From Data Source to Dashboard

I just finished a course in data engineering, and with it, my first DE project! Here’s an outline of what I did for the final project.

Huge thanks to the folks at Data Talks Club for putting the course together: Alexey Grigorev, Ankush Khanna, Sejal Vaidya, and Victoria Perez Mola.

My project in GitHub

Problem Description

For this project, I wanted to see what qualities of a song lead to popularity, and how that has changed over time. This knowledge is useful for people in the music industry, such as pop artists and producers. I used data from the Billboard Hot 100 (a weekly-updated list of top songs in the US), with records from 1964 to 2018.

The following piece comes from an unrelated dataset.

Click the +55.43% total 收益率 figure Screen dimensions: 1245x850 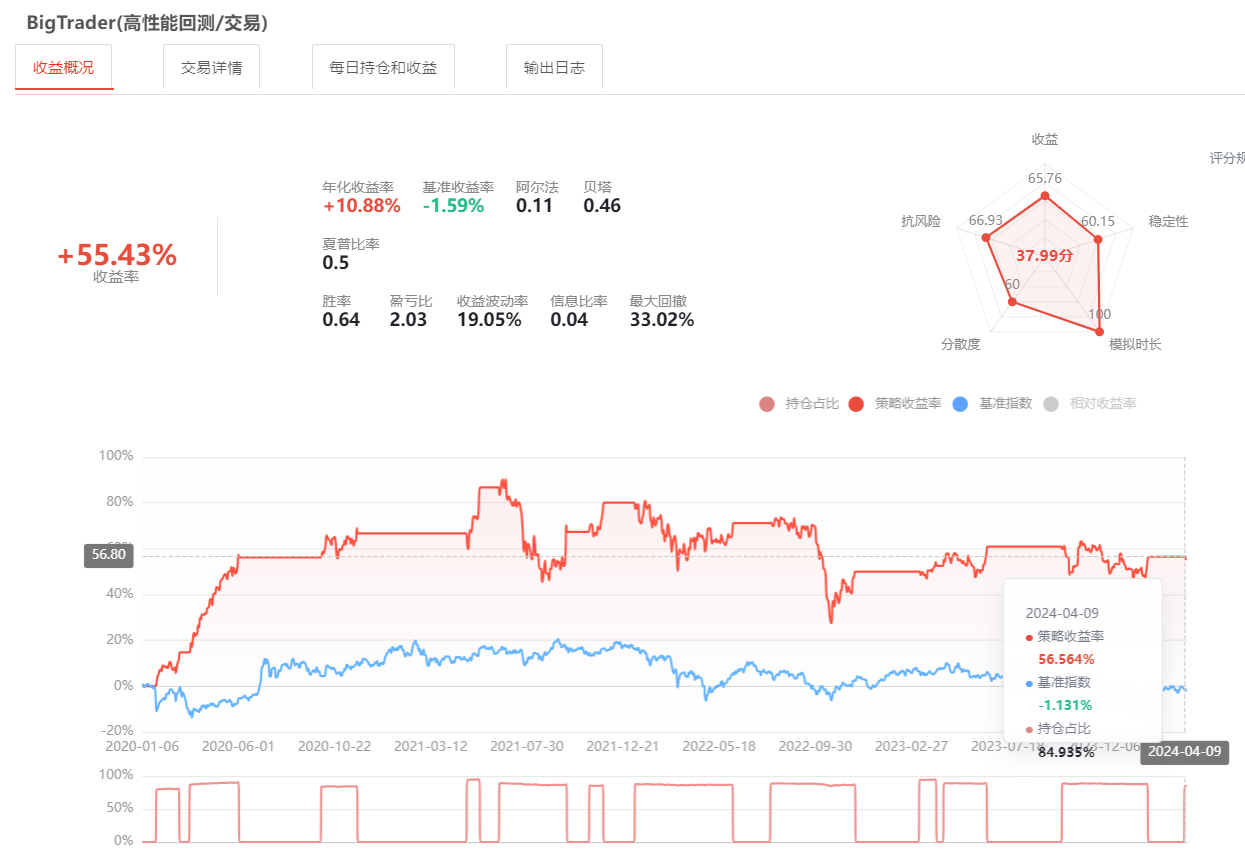(117, 256)
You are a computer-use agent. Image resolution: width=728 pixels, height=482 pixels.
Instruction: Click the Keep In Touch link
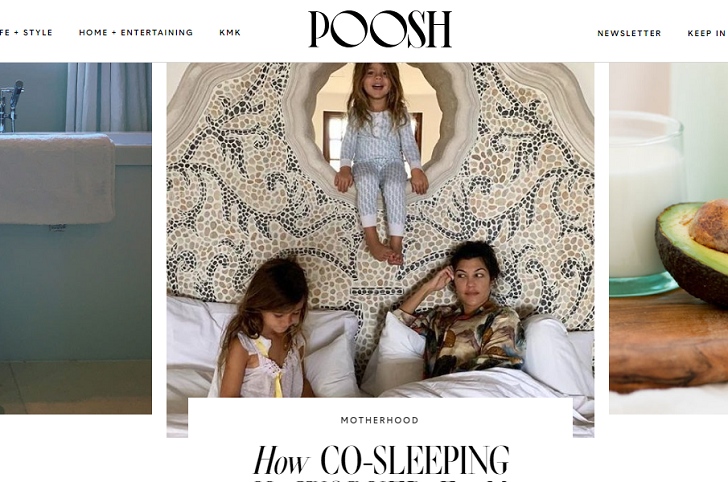pyautogui.click(x=708, y=33)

One of the files, song_chart, lists the top 100 songs from each week. The other, acoustic_features, contains an entry for each individual song with fields describing its musicality. The following fields interested me the most:

  1. key: A, A#, B, etc.
  2. mode: Major or minor
  3. danceability: “how suitable a track is for dancing based on a combination of musical elements including tempo, rhythm stability, beat strength, and overall regularity”
  4. energy: “a perceptual measure of intensity and activity”
  5. valence: “musical positiveness conveyed by a track”

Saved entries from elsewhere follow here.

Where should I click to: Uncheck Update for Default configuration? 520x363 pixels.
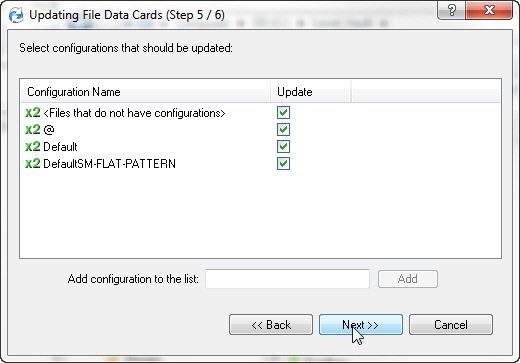click(283, 147)
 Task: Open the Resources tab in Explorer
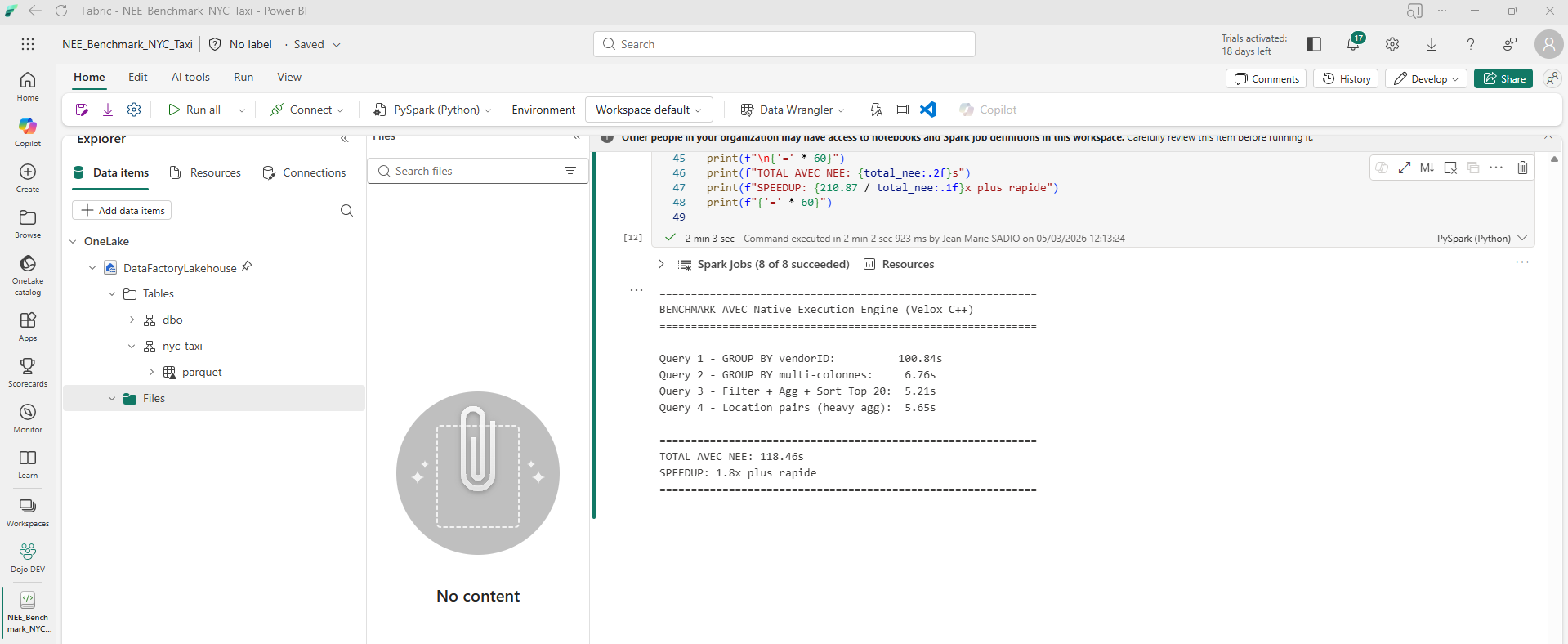click(205, 172)
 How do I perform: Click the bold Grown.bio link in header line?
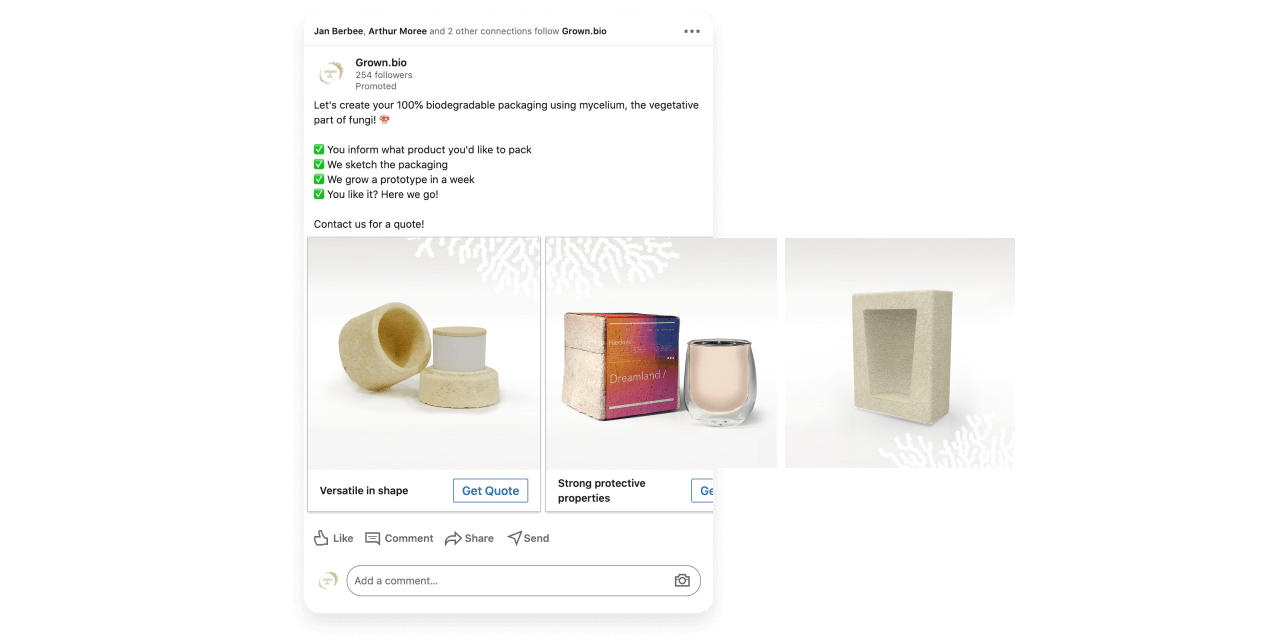[x=584, y=31]
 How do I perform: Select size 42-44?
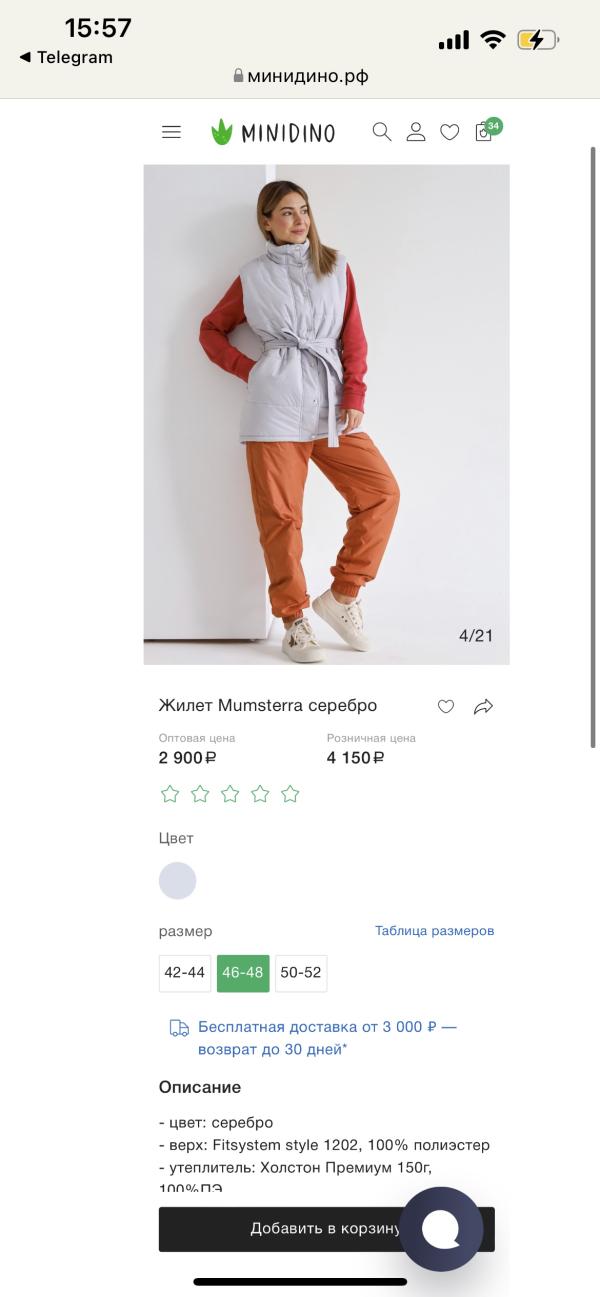coord(184,973)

Full descriptions of all fields are located in the ReadMe files, which are uploaded to GCS in the data ingestion step.

Ingestion to Data Lake

I used Terraform for IaC, and Airflow for workflow orchestration. My DAGs completed the following tasks:

  1. Retrieve zip files from the data source
  2. Extract desired CSVs and ReadMe files from the zip archives
  3. Convert CSVs to parquet
  4. Upload the files to GCS
  5. Create external BigQuery tables from the parquet files (Note: song_chart became song_pop, and acoustic_features became song_feat)

At this point, I explored the data a bit with the BigQuery SQL workspace. I tried partitioning the song_pop table by week and the song_feat table by mode, but this did not improve query performance, so I decided not to move forward with that.

I made tables with the following SQL statements:

CREATE OR REPLACE TABLE `final-dtc-project.song_data.song_feature_data`
AS SELECT * FROM `final-dtc-project.song_data.external_table_song_feat`;

CREATE OR REPLACE TABLE `final-dtc-project.song_data.song_popularity_data`
AS SELECT * FROM `final-dtc-project.song_data.external_table_song_pop`;

Transformation in Data Warehouse

I was unable to fix the issues related to itegrating Spark and BigQuery, so I took the following steps to run a Spark job using Dataproc (ref: https://medium.com/google-cloud/apache-spark-and-jupyter-notebooks-made-easy-with-dataproc-component-gateway-fa91d48d6a5a):

  1. Opened a terminal window in my GCP console, and enabled the required APIs with the following command:
gcloud services enable dataproc.googleapis.com \
  compute.googleapis.com \
  storage-component.googleapis.com \
  bigquery.googleapis.com \
  bigquerystorage.googleapis.com
  1. Still in the terminal, I ran the following to commission a Dataproc cluster:
REGION=us-west1
CLUSTER_NAME=dproc-cluster
 gcloud beta dataproc clusters create ${CLUSTER_NAME} \
     --region=${REGION} \
     --master-machine-type e2-standard-2 \
     --worker-machine-type e2-standard-2 \
     --image-version 1.5-debian \
     --initialization-actions gs://dataproc-initialization-actions/python/pip-install.sh \
     --metadata 'PIP_PACKAGES=google-cloud-storage google-cloud-bigquery' \
     --optional-components=ANACONDA,JUPYTER \
     --enable-component-gateway
  1. I then navigated to my Dataproc cluster in the console, went to “Web Interfaces,” clicked on Jupyter, and created a python3 notebook in the GCS folder.

In the notebook, I used Spark UDFs to transform the key and mode columns of the song feature dataframe to be more readable. I then used Spark SQL to filter the table of top 100 songs per week into just the number 1 song per week, and then left-joined this table with the table of song features.

Dashboard

Link to interactive dashboard: https://datastudio.google.com/reporting/b77b7528-3e73-48fa-8bee-dad34a9e8641

I used Google Data Studio to put together my dashboard. I chose to track average valence and danceability over time, because their relationship appears to have an interesting evolution. I find the most recent trend, from 2016-2018, to be particularly intruiging.

For the categorical variable, I chose key (note that the bar plot does not account for songs remaining in #1 for more than a week, so “Record Count” likely counts some songs multiple times). As someone with little knowledge of music theory, I’m curious as to why D# is so unpopular.